The first officer wore a confused expression, but shrugged. “Yes, Captain.”

So it was that a few moments later, another small gateway appeared, this one about a meter square, hovering at shoulder height in one of the unused alcoves. Beyond could be seen the bridge of the Enterprise, with Ro Laren in the captain’s chair, and Doctor Quaice sitting at her side.

“Captain?” Ro said, surprised but obviously pleased. Sito could hear her voice as clearly as if she were talking through an open doorway from another room.

“Commander,” Picard said, “it appears that our plans have changed.”

The captain outlined their situation in brief, and then told Ro the role he had planned for the Enterprise.

Sito saw the smile spread across Ro’s face. “Captain,” she said, with a sly glance at Doctor Quaice, “I think you may have just saved me from a court-martial. I was about to do that anyway, and your orders be damned.”

Picard chuckled. “And that is why I left you in command.”
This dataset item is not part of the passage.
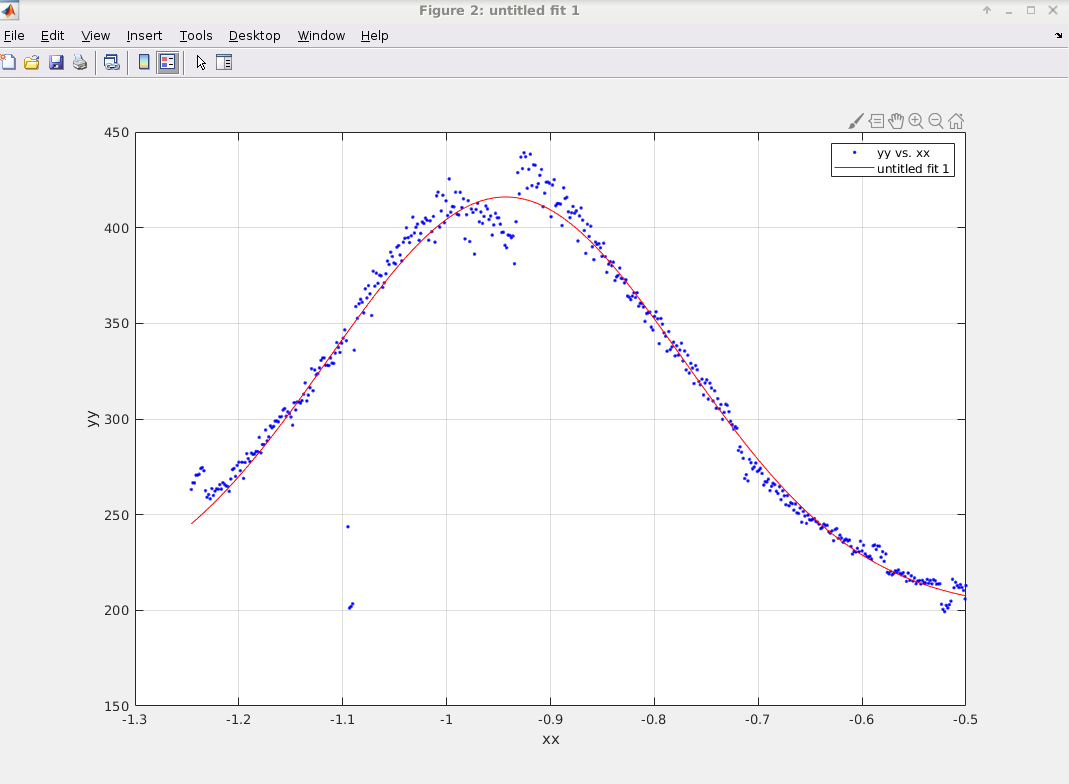This screenshot has width=1069, height=784.
Task: Open the Property Inspector panel icon
Action: (x=224, y=62)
One by one Isaac’s senses began to process information again, in fits and starts, and while his processes were still clouded by the discordant impressions engendered by the disruptor, he found that he was able to complete entire cogitations once more.

He was not alone.

The room in which he found himself was a cube roughly three meters on a side. He and the other two Soong-types, Data and Lore, had evidently been dumped unceremoniously on the cube’s floor, if their attitudes and postures were any indication. Harsh lights glared from panels overhead, and aside from the sealed and locked door along one wall, the room was featureless.

Isaac searched his memory banks, but was able to produce only confused and conflicting images of the interval between the moment the Romulans opened fire with their disruptors in the concourse and the moment he found himself with the others in this featureless room. He had vague recollections of returning to awareness once or twice, only to be shocked back into pained senselessness by disruptor fire.

Isaac attempted to initiate contact via the subspace transceiver in his head, but received only static in response. Wherever they were was still blanketed in interference.

Which raised the question: Where were they?

Isaac was climbing to his feet as the other two androids began to stir. His internal sensors detected minute coriolis fluctuations in the local gravity, suggesting that it was artificially induced, rather than being caused by a massive gravitating object. And the faint vibrations he could detect through the floor were suggestive of a generator employing a confined quantum singularity, instead of the frequencies associated with a dilithium-based matter-anti-matter reactor. There were a finite number of craft that fit that profile, all of which were manufactured by one interplanetary power.

“We are on board a Romulan starship,” Isaac said aloud.

“Brilliant deduction, wooden boy,” Lore said, eyes squeezed shut, his lip curled in a sneer. “What was your first clue? Could it have been the fact that it was Romulans who shot us?”

Data sat up from the waist, his legs still straight out before him on the ground. “Forgive my brother, Commander Isaac. His behavioral circuits may still be somewhat impaired from the disruptor’s effects.”

“Oh, do you suppose so, Sherlock?” Lore snarled. “Maybe the wooden boy here can be your own personal Watson, and together you can try to solve the mystery of the missing sense of humor.